Sehari-hari, hati dan fikiran saya tidak lepas dari kejaran pristiwa semacam itu yang selalu mengusik dan menggugah hati nurani saya, saya merasa geram, seketika pernah berfikir, seandainya saya ini duduk bersama mereka yang memiliki kekuasaan, saya adalah orang yang ingin pertama bersuara dan turun ke lapangan untuk segera menghentikan kejadian buruk itu agar tidak terulang lagi. Setidaknya agar para jamaah haji itu bisa menjalankan setiap proses ibadah hajinya dengan tenang dan tentram, tidak harus dibayang-bayangi rasa ketakutan akan tragedi duka. 

Mengapa harus demikian? Sebab sudah terlihat bahwa factor kelalaian manusialah yang menjadi penyebabnya. Sejauh factor manusia yang menjadi penyebabnya maka masih banyak cara dan kekuatan untuk mengakhirinya. Kecuali takdir Tuhan yang tidak bisa kita kejar.
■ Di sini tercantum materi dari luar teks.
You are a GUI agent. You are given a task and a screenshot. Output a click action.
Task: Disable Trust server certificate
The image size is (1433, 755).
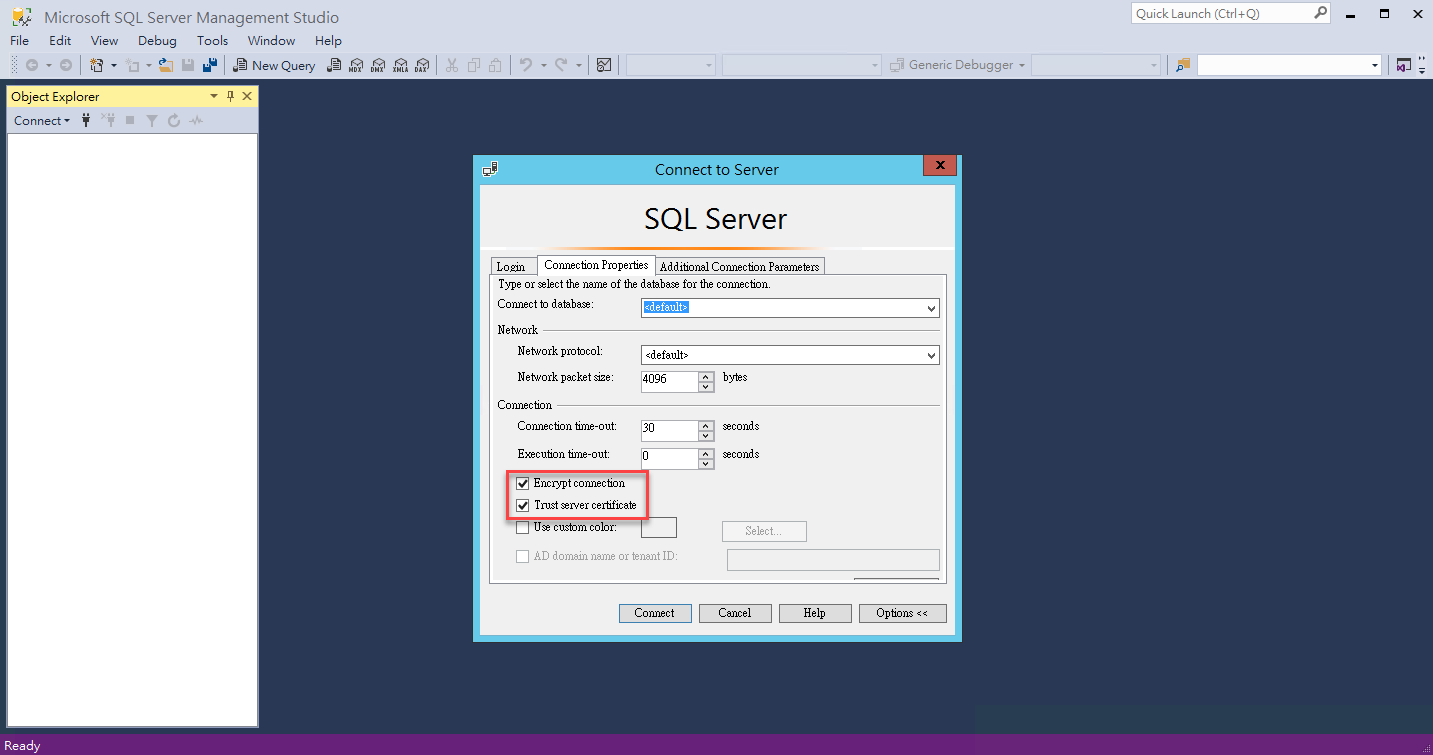coord(522,505)
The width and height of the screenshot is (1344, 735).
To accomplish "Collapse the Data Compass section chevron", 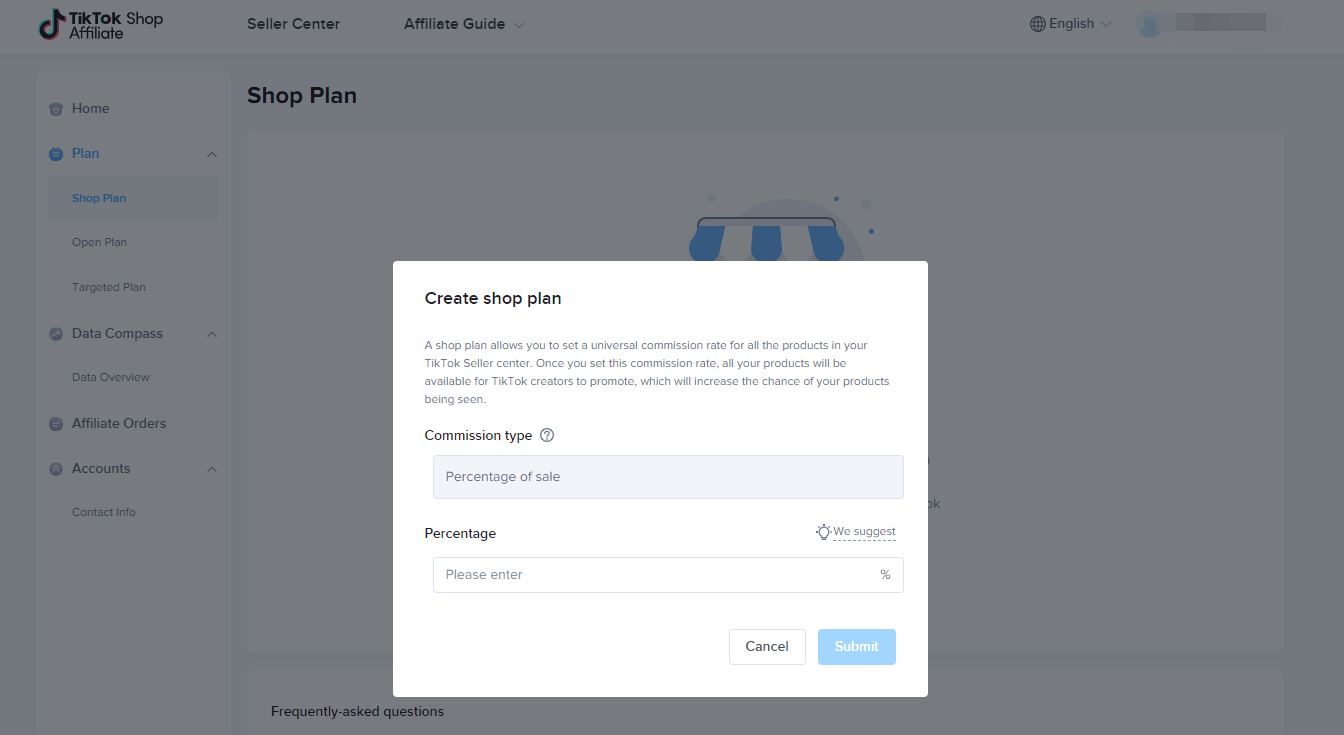I will click(x=212, y=334).
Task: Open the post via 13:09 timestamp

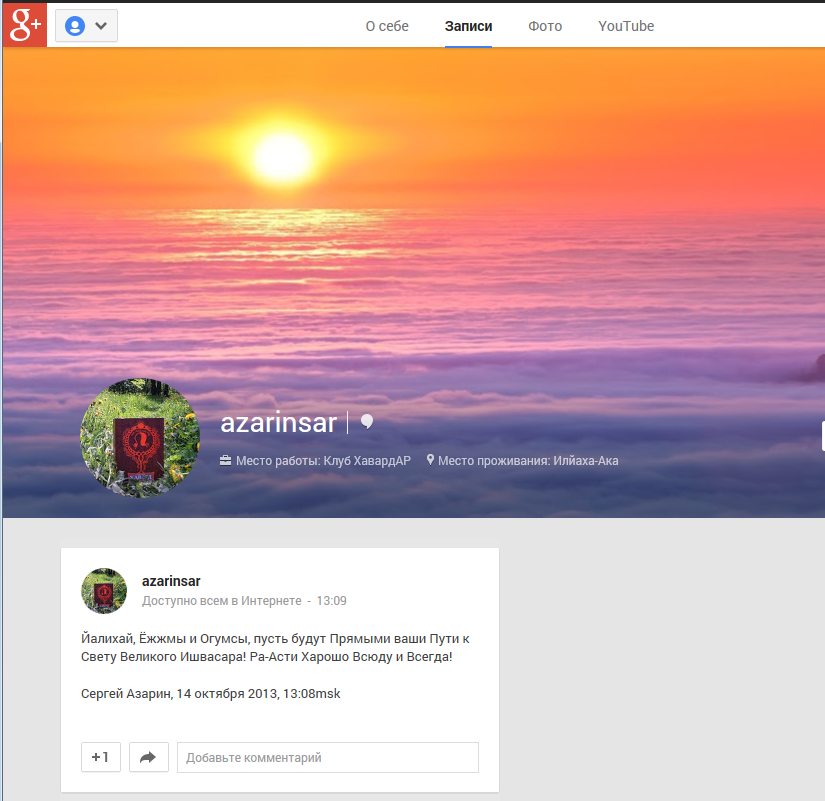Action: click(331, 601)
Pada suatu hari, pernah menteri Keuangan RI, Bambang Brodjonegoro berkata bahwa kondisi ekonomi Indonesia masih baik-baik saja, tidak ada yang perlu dikhawatirkan. Pernyataan ini seketikan menusuk akal dan hati nurani, bagaimana mungkin ekonomi Indonesia dalam keadaan baik, sementara pada wktu itu telah terjadi PHK masal pada ribuan buruh industri? 

Tidak ada yang baik dan tidak rasional jika ekonomi dikatakan baik. Sementara pada waktu yang bersamaan angka kemiskinan meningkat? Pemerintah melaukan koreksi kebawah atas target pertumbuhan ekonomi? Sebelah mana yang baik? Jika pemerintah sudah mengoreksi kebawah atas target pertumbuhan ekonomi, maka syogiyanya target angka kemiskinan dan pengangguran juga secara otomatis dikoreksi mundur pula? 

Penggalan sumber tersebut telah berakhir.